Friday, August 05, 2005

French logistics:
paying ransoms and funding bombings, assuming the money isn't spent on Iraq's wide range of consumer goods and leisure activites. Maybe the BBC could remember that the next time they trumpet the 'worst atrocity yet'. Time to address the root causes.

Thursday, August 04, 2005


Might it not be true that there might be different types of racist/religiously motivated murder in the UK? I only ask because there seems to be a complacent media blanket extended over the issue such that unless race is mentioned in the attack, we can't describe it as racist (the same doesn't apply to religion, since peeing against the Mosque wall would probably be sufficient- or even near an air vent, I suppose, if you are in the pee C US military). Apropos this matter, I have a suggestion. Could it not be true that murders committed by racial minorities rarely use racial language because they are killing a member of group not well defined by saying 'whitey' just before the blow is struck?

Besides, if your crime is motivated by hatred of the host society, which is white in nature, is that not as racially motivated as an attack on a minority which is linked to the habitual actions or character of that minority?

It seems to me that admitting the use of the 'N' word or the 'P' word or equivalent as a necessary and sufficient condition for the full media treatment will rather fall short in the real world. As linkalicious Laban points out- it does

I believe I'm looking for a more nuanced approach.

DumbJon thinks we shouldn't prioritise racially motivated murders. I think that would be a better approach, but it won't wash really, as the journos have a point that a story which links to a wider phenomenon is more newsworthy than a random event- and one point is about all they can handle. Of course, though, random events aren't really random- even a nutter killing indiscriminately says a lot about the society which has let him reach such a nadir. If the BBC want to talk about moral laxness every time there's a senseless murder involving a sexual dimension; or the folly of drugs relaxation every time there's murder that involves cannabis, then fine- but I think they should report the news without relying on the subtexts which happen to match the colour of their own poster collection of social issues. So I'm agreeing with DJ the idealist here.

And I'm agreeing with this. When you hear that ''Muslim association calls Gerald Howarth's remarks 'naïve' and 'arrogant'' you know instinctively they must be good. And they are. He's the shadow Defence Secretary in the UK by the way. It must be said that people who sympathise with our enemies should be encouraged to leave, and people who threaten action against us should be made to leave. Don't know where that leaves Galloway, though he and al Qaeda agree on much, but I'd personally ensure that his passport details were somehow lost from the system, making his re-entry difficult. Maybe the Islamic world could babysit for a while?

Wednesday, August 03, 2005

A nose for casualties. A BBC journalist has been counting:

'the latest Haditha attack ranks among the biggest US losses.

- Written request A
In the listing, begin at the line that has "Task: Check the Append overlay checkbox" and stop after the line that has "click(312, 183)". Give those lines again with "menu entry" replaced by "menu item" and everything else unchanged, leaving out the pictures.
- Written request B
Write the next part of the dated blog entries on news coverage, starting right after the last sentence shown.

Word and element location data
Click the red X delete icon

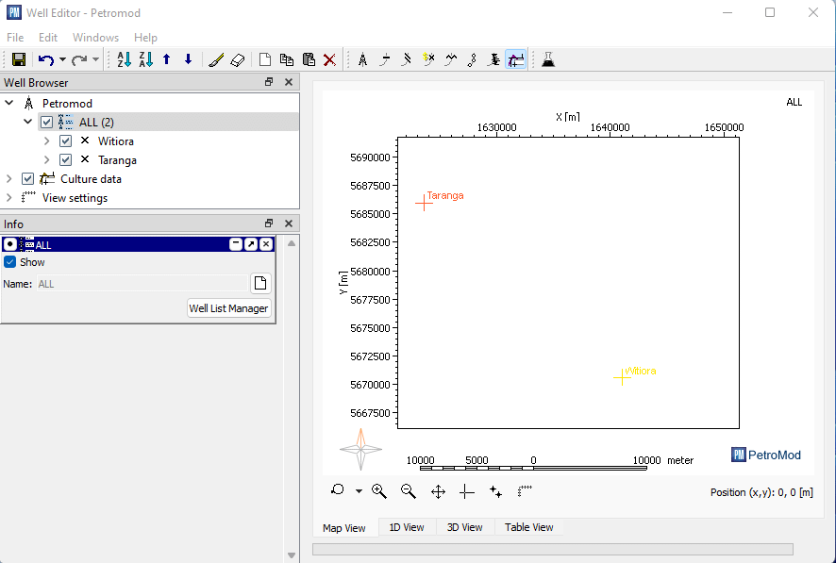coord(329,59)
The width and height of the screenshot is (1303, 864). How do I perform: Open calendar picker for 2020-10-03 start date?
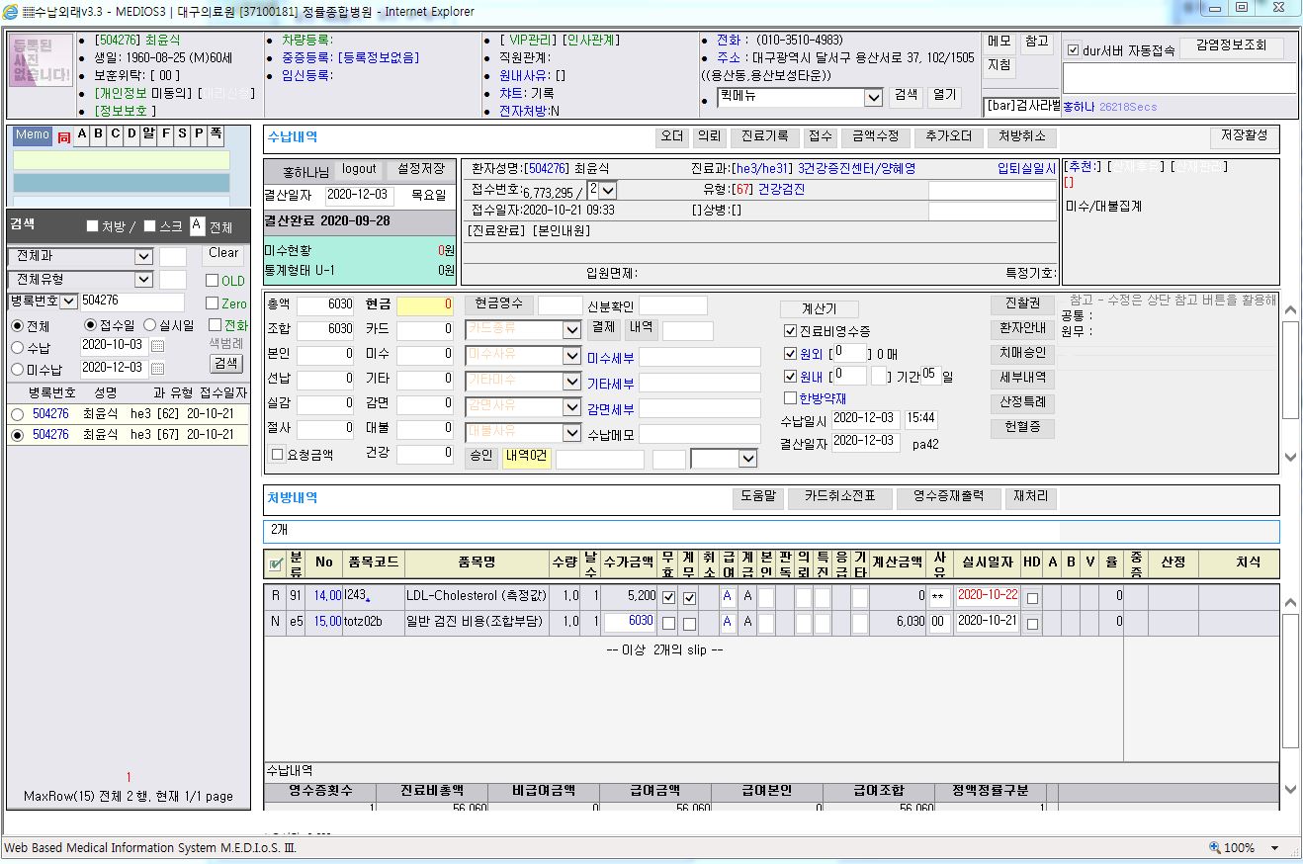point(157,347)
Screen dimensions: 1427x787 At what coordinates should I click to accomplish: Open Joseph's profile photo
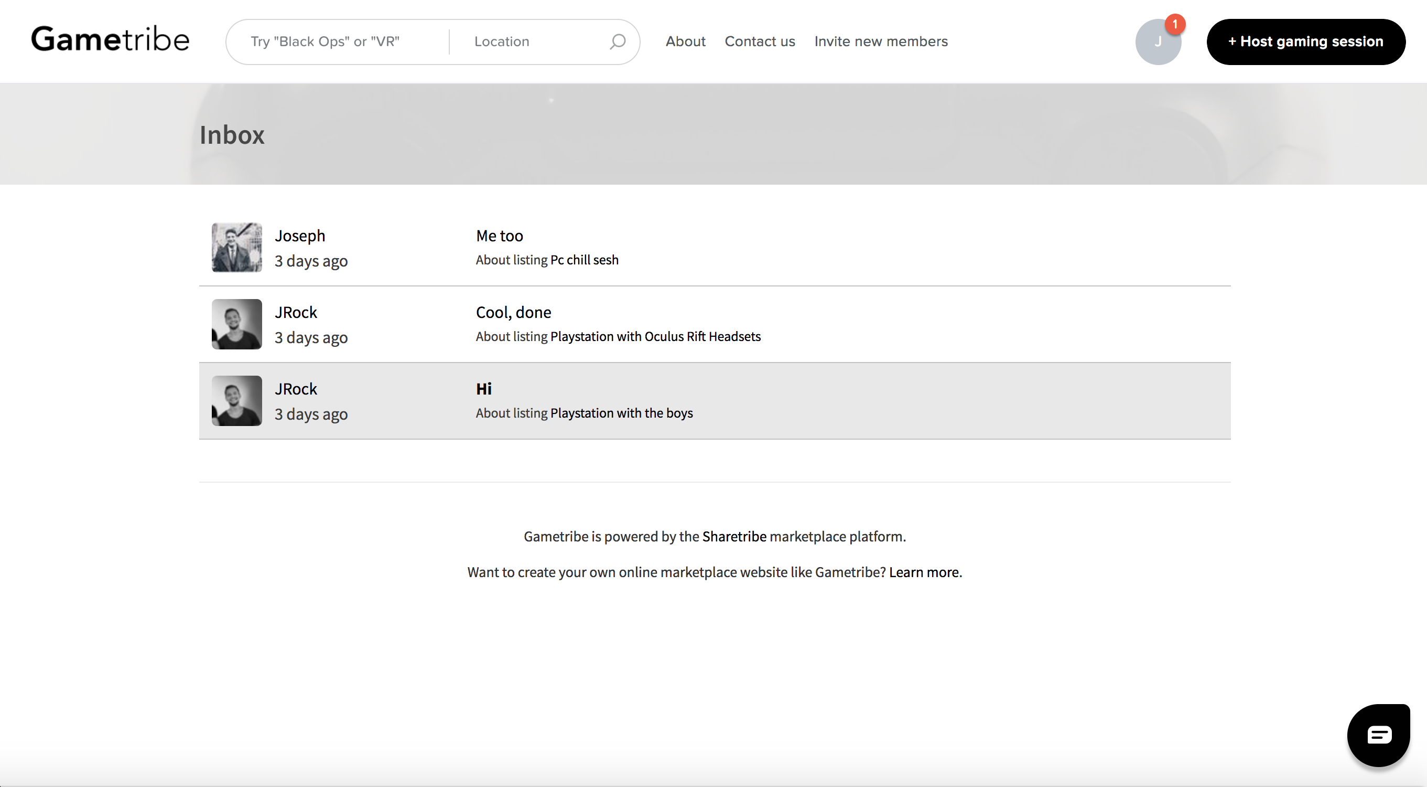point(237,247)
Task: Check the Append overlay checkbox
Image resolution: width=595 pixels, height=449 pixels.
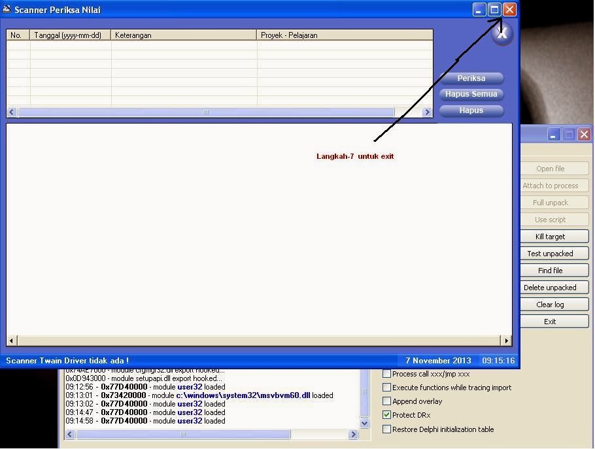Action: click(386, 401)
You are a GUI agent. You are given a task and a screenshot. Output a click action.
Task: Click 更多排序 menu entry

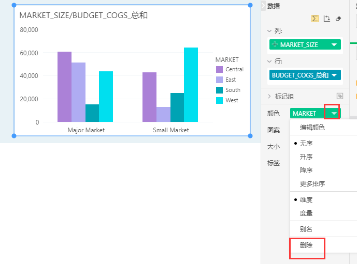click(312, 183)
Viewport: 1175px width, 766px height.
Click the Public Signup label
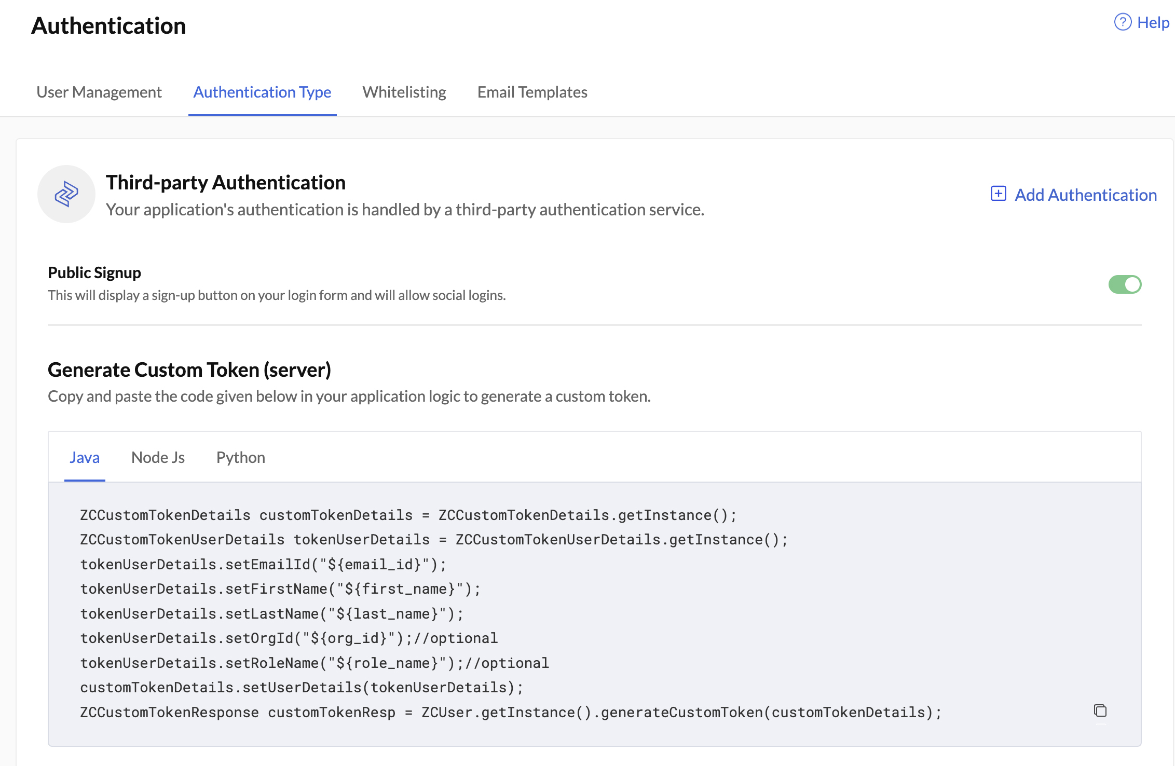[x=94, y=272]

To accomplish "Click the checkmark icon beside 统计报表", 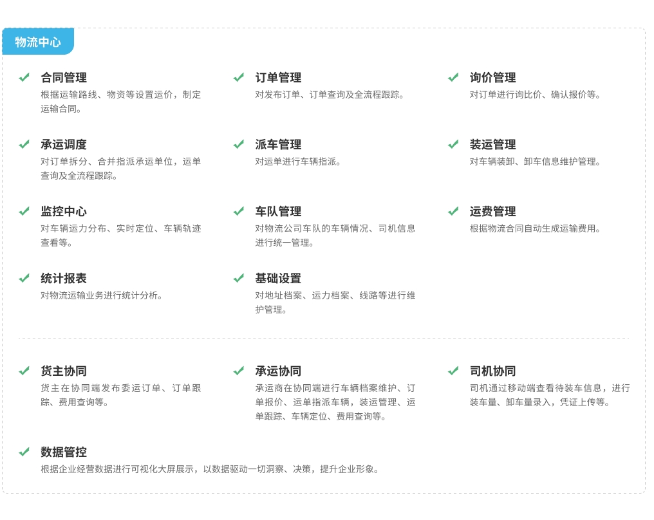I will pos(24,278).
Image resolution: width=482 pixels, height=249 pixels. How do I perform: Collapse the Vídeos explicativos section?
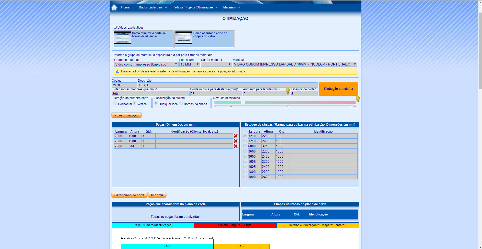point(115,27)
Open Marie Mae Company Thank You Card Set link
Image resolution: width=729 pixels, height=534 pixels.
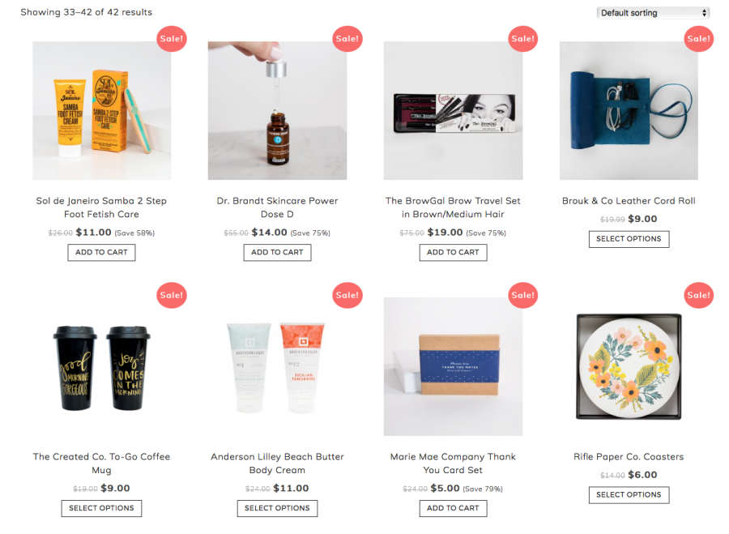click(453, 464)
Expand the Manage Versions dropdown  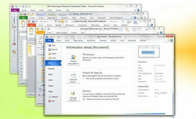click(74, 96)
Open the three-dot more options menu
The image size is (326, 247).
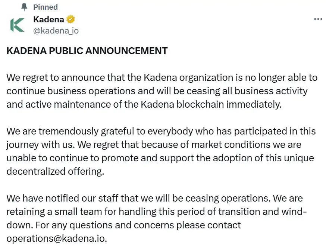pyautogui.click(x=318, y=19)
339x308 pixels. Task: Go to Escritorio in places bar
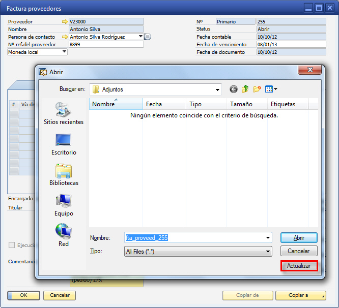64,144
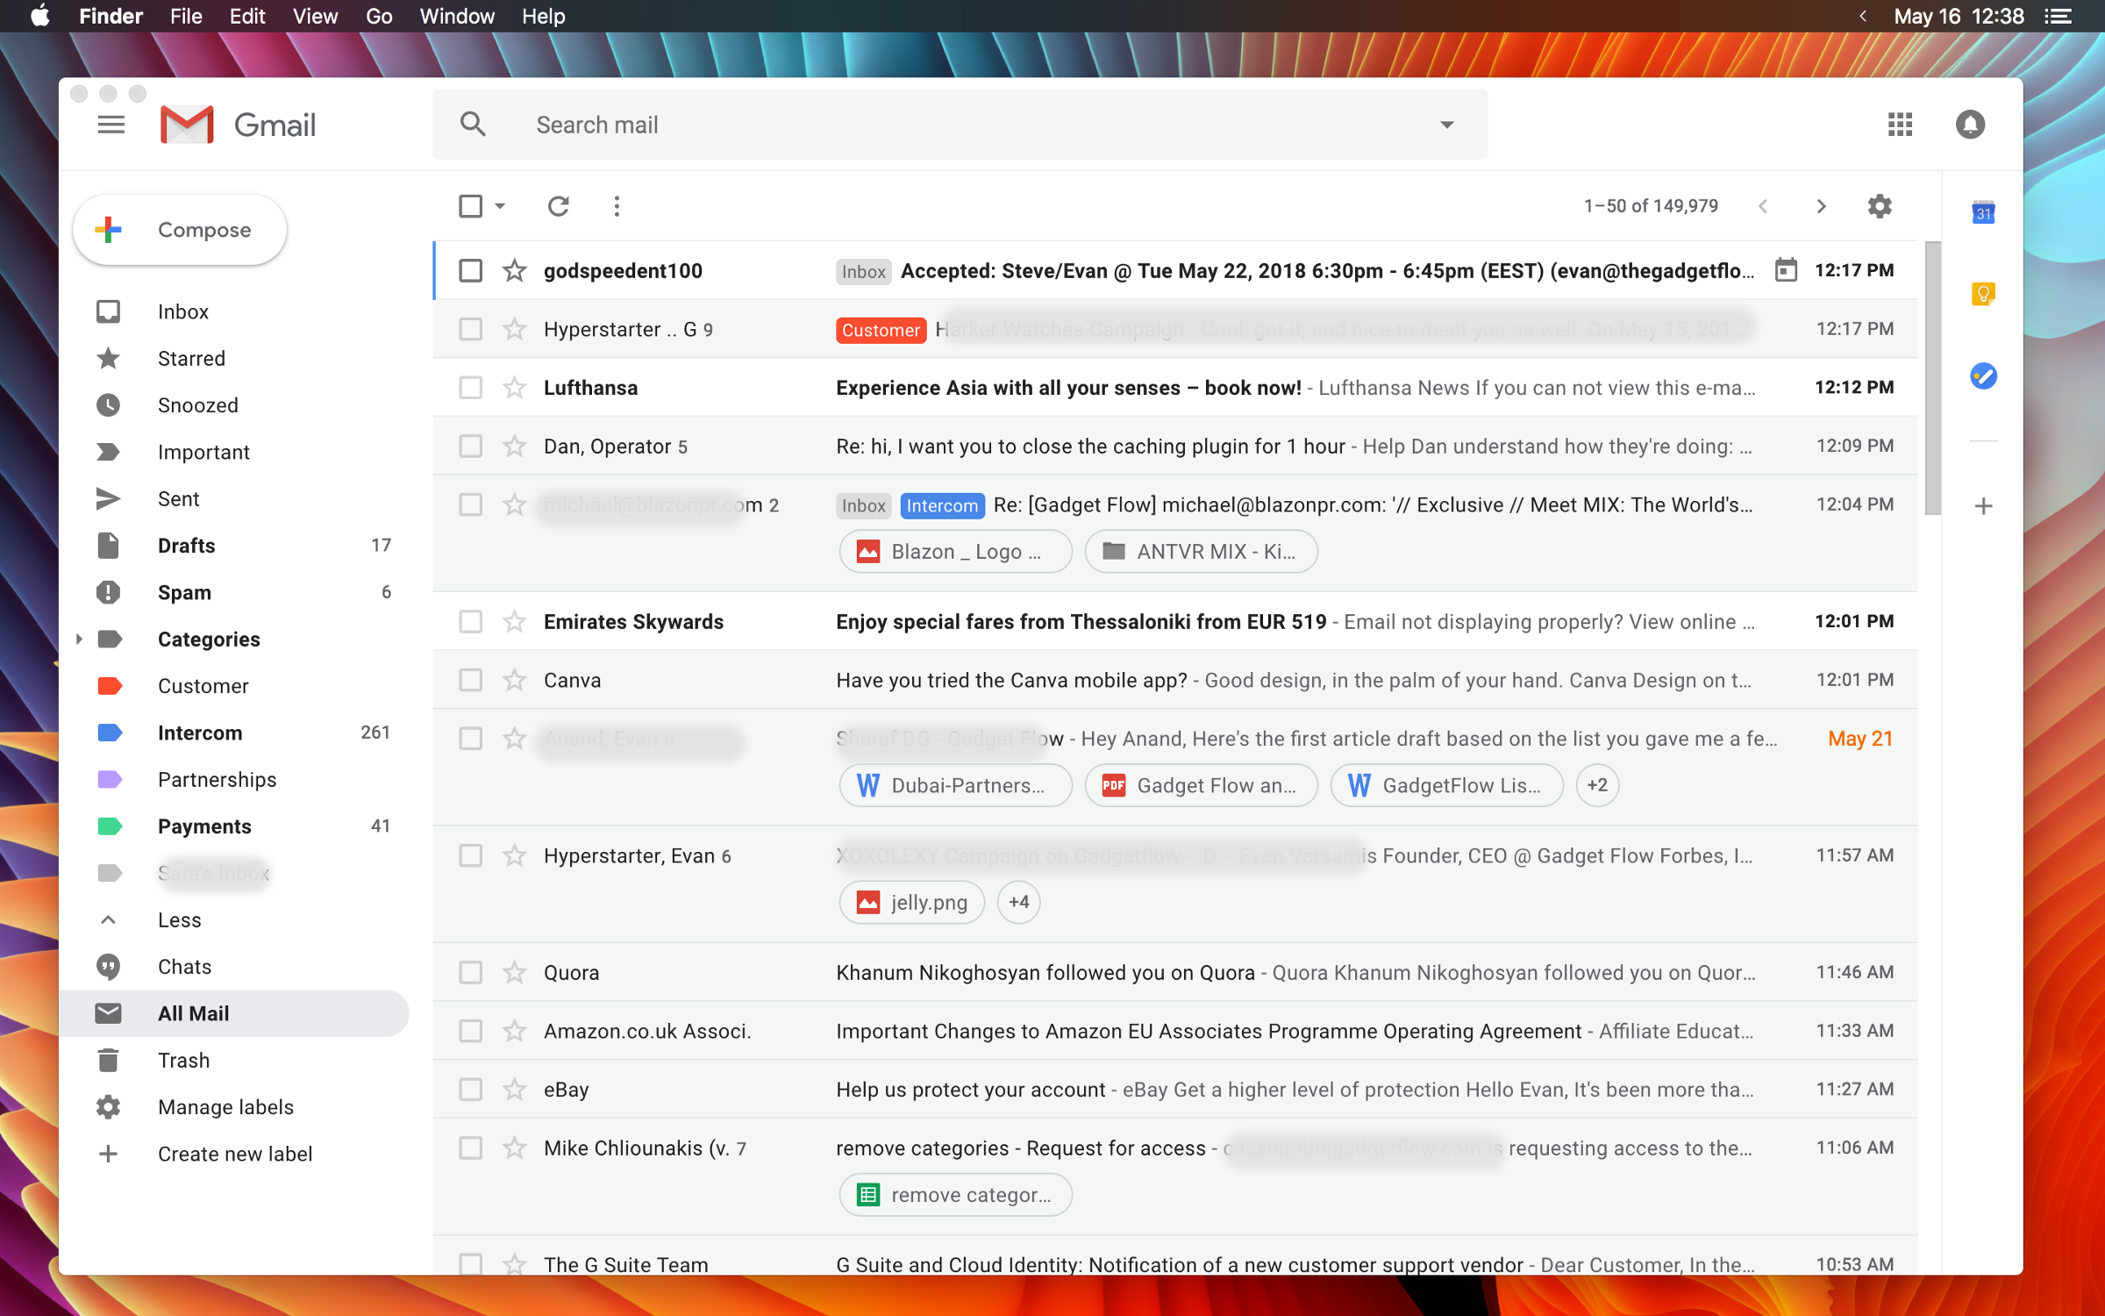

- Exercise result A
Task: Check the Append overlay checkbox
Image resolution: width=595 pixels, height=449 pixels.
Action: click(386, 401)
You are a GUI agent. You are given a task and a screenshot. Output a click action.
Task: Click 更多排序 menu item

click(312, 183)

- Exercise result B
Last December, 14 US troops and four civilian contractors died in a suicide bombing targeting a military base in Mosul.
Only air crashes, with or without hostile fire, have resulted in higher US death tolls, including 16 in the November 2003 loss of a Chinook helicopter near Falluja and 31 in a helicopter crash in January 2005 near the Jordanian border'

One Way Traffic

When looking at this article from the point of view of bias analysis I don't know where to start- but that's because there's a de facto conspiracy involved in it.

For a start the Police's frontman for the story is the deliciously token 'Met Police Assistant Commissioner Tarique Ghaffur', who obligingly offered the kind of personal comment we very rarely get from our technocrat constabulary these days, that 'he had never seen so much anger among young Muslims. '

So, it's the police as community race relations officers again.

But taking a step back, the very term 'religious hate crimes' is an immensely and distastefully Orwellian one, which the BBC choose to lede with. It's just one of those pieces of routinely intimidatory language that now shapes public discourse.

They then claim authoritatively that 'There were 269 religious hate crimes in the three weeks after 7 July, compared with 40 in the same period of 2004.'

Why is this wrong? Because, as they then admit, most were 'verbal abuse and minor assaults'.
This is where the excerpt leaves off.